-- Supplied information follows --
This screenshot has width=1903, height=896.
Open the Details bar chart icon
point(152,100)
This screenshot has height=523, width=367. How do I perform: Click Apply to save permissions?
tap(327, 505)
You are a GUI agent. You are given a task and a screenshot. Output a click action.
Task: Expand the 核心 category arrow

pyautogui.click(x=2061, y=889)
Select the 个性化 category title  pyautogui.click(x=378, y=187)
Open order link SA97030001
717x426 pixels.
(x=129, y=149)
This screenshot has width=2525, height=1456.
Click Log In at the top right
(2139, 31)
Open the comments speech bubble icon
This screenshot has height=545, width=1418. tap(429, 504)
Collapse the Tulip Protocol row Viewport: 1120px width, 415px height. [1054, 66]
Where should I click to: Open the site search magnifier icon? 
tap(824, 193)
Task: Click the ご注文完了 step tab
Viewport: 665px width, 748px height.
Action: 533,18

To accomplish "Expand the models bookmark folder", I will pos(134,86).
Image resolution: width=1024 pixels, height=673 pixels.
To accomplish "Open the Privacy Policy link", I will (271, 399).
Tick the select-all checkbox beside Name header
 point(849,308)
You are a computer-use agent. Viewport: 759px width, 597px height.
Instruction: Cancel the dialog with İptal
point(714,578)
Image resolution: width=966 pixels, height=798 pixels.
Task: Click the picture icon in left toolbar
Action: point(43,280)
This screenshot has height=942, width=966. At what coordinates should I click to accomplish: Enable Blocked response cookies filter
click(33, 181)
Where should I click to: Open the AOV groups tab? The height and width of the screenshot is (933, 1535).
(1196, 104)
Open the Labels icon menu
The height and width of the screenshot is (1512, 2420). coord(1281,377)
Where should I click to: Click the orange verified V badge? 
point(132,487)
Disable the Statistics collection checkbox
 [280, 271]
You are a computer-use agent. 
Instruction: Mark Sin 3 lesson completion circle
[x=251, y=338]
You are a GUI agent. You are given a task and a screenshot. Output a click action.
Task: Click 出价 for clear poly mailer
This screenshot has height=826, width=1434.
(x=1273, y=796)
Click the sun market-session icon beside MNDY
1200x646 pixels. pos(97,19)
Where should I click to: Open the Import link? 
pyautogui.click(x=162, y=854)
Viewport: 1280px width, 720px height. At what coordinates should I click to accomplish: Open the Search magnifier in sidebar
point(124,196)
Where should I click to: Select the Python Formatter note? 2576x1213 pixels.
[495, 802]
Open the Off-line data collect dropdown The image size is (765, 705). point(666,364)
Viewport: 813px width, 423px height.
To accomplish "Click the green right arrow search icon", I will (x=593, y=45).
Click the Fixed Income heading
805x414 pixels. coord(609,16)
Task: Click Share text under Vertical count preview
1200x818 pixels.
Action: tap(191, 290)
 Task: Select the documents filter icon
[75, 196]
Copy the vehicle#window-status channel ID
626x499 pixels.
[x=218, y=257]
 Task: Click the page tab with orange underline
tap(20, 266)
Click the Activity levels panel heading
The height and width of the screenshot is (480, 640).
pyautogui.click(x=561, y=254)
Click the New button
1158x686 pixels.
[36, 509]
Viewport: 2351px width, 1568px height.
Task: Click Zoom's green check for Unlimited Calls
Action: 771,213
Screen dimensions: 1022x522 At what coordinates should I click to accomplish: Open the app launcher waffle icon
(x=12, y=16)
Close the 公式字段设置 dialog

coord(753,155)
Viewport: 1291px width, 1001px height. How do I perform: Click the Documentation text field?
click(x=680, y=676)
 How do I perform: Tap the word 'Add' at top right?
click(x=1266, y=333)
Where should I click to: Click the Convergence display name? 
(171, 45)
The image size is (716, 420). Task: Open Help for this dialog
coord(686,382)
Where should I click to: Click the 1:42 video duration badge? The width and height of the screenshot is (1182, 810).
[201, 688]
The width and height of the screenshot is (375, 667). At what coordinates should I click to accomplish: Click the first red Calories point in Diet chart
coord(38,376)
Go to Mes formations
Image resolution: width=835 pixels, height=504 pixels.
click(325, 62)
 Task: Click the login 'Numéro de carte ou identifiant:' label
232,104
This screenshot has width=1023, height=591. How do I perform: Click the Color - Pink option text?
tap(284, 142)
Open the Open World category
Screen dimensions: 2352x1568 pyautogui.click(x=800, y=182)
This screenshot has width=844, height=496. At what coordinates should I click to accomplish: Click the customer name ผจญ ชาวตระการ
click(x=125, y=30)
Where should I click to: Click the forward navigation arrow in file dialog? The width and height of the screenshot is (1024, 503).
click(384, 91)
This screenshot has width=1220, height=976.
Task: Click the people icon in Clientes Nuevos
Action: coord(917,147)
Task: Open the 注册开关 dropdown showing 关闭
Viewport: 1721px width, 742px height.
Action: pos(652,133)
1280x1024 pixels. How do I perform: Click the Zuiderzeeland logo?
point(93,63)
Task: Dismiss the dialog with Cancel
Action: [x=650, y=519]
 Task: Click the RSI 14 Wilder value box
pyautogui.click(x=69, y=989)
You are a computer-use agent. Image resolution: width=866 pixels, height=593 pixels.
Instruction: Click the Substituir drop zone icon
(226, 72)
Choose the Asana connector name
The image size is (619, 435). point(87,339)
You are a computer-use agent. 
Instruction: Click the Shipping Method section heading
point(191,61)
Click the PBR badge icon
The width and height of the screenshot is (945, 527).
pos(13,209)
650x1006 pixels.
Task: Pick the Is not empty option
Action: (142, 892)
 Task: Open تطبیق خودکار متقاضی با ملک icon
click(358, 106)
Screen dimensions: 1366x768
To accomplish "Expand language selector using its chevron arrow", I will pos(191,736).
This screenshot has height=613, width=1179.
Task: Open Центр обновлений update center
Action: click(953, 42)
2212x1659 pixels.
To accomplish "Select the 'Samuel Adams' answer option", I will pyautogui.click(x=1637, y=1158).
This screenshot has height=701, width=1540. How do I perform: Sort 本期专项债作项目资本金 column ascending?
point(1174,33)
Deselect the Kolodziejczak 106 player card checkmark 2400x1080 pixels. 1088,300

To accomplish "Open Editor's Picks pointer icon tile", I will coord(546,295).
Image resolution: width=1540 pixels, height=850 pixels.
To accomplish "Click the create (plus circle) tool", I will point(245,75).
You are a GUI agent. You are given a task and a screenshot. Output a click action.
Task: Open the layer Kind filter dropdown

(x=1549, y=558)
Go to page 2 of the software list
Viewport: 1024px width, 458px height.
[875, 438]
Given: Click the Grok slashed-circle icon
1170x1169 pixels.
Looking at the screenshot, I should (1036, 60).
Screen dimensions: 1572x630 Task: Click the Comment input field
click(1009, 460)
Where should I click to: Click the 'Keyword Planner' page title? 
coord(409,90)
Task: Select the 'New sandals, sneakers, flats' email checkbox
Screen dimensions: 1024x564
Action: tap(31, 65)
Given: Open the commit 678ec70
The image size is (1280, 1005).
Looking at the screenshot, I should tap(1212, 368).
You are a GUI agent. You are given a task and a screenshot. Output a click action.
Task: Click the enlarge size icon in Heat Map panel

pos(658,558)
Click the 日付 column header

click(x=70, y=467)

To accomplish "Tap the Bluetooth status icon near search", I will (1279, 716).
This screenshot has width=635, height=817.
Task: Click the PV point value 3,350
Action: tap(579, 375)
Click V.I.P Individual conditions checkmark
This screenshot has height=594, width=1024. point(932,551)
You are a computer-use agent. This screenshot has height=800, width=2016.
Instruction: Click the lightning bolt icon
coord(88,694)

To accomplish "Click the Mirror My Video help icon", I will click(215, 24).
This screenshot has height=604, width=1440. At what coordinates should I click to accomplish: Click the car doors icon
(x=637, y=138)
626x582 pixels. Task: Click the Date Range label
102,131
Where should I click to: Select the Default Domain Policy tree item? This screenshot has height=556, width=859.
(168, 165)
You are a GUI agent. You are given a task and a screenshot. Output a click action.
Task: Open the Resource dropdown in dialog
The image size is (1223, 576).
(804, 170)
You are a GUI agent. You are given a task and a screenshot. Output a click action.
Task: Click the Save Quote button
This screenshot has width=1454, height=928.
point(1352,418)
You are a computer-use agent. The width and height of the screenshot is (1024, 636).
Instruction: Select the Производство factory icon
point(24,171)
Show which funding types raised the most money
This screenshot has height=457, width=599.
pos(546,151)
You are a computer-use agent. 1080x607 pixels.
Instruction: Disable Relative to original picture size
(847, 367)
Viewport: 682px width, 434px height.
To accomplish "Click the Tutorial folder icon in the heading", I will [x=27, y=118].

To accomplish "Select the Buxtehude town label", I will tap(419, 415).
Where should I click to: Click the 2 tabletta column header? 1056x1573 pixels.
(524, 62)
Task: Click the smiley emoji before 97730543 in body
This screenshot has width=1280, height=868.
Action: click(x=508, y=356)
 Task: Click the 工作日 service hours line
-- Supplied information concluded --
§ About this exercise:
Looking at the records above, in how many lines does the word "folder" occur? Reply with the number alone.

§ Response:
2